What you should do
I need the lines from the one containing "This screenshot has height=842, width=1400." through the last line of the entries retyped exactly, with no pictures among them.

Data excerpts
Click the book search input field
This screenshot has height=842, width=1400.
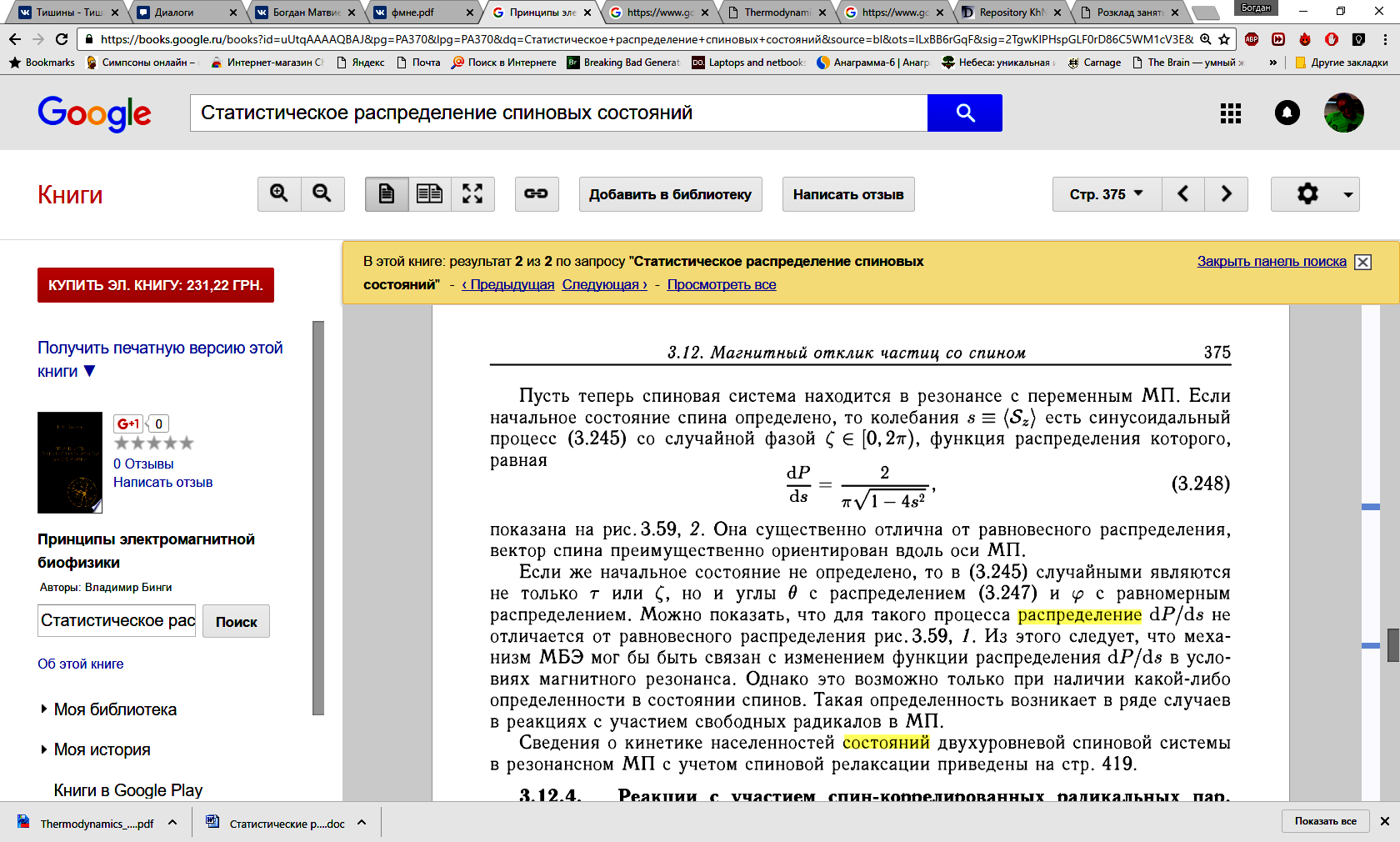tap(117, 621)
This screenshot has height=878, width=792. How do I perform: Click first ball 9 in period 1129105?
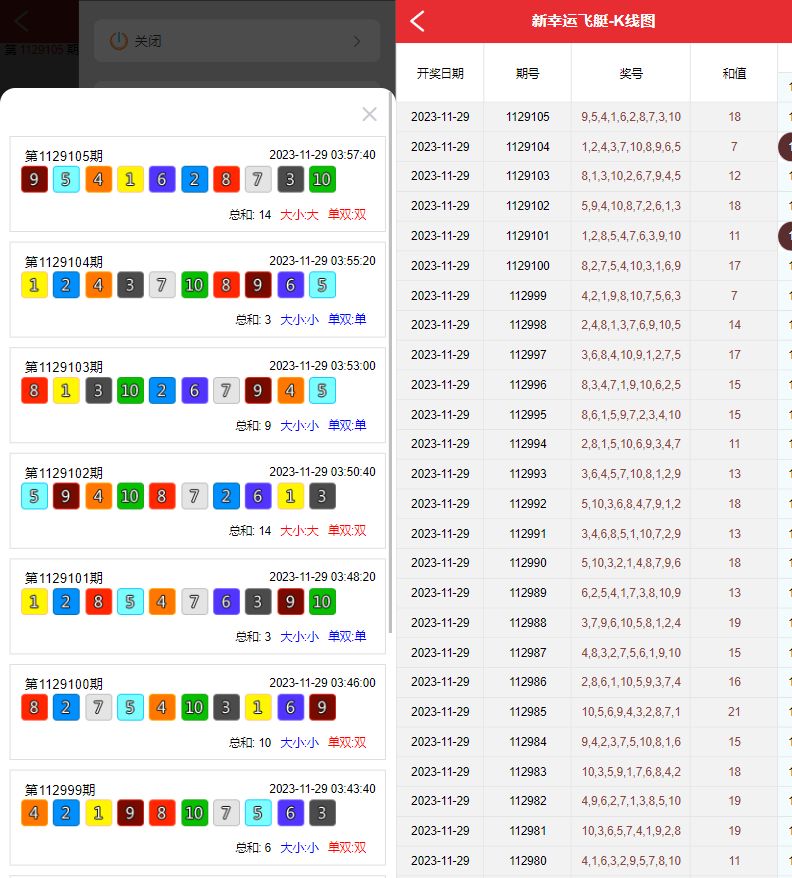click(34, 180)
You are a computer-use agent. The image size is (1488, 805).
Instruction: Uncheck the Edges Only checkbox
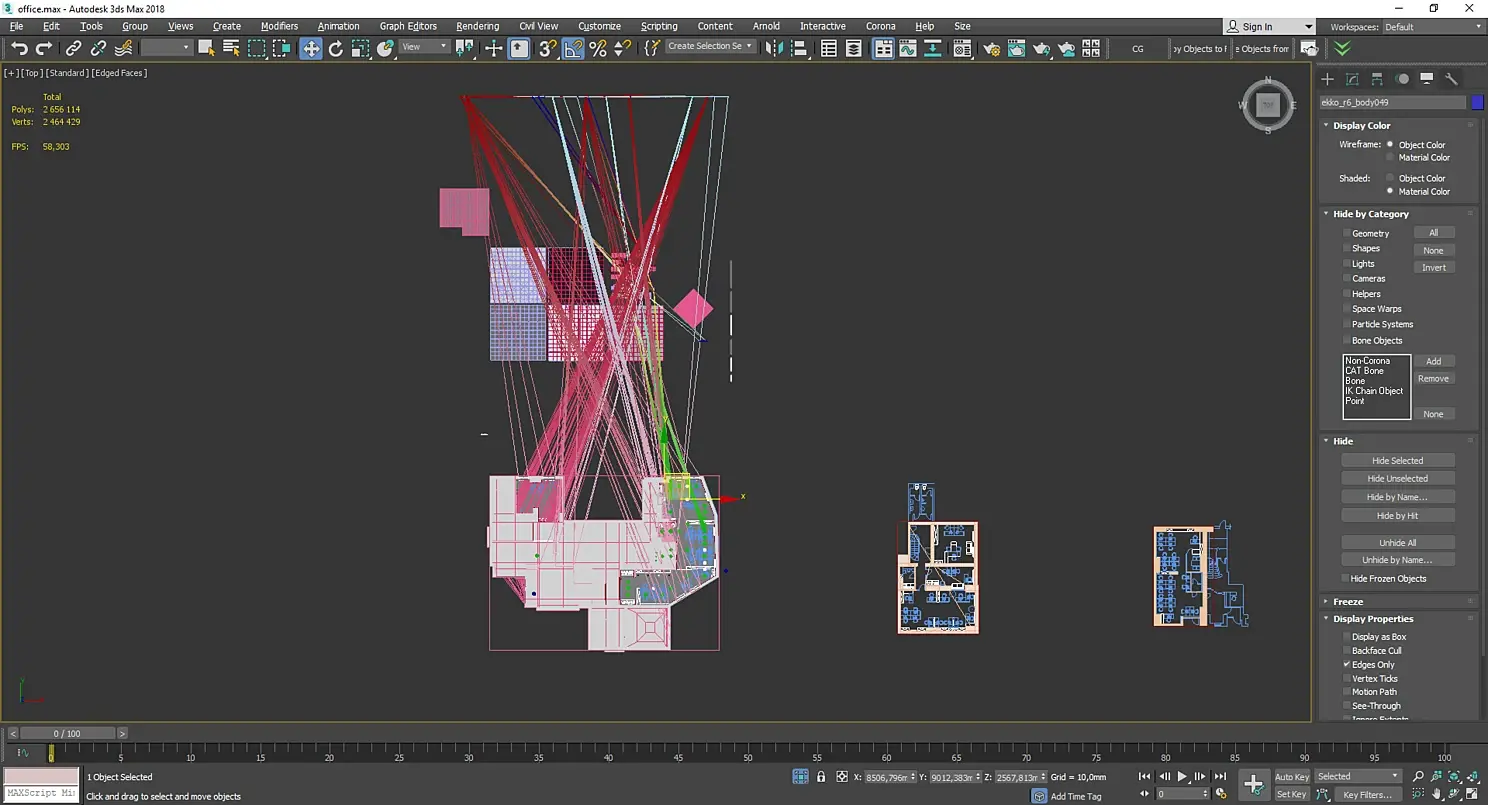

Exercise result
This screenshot has height=842, width=1400.
tap(117, 621)
This screenshot has height=878, width=792. How do I perform: Click first ball 9 in period 1129105?
click(34, 180)
You are a computer-use agent. The image size is (1488, 805).
Instruction: Uncheck the Edges Only checkbox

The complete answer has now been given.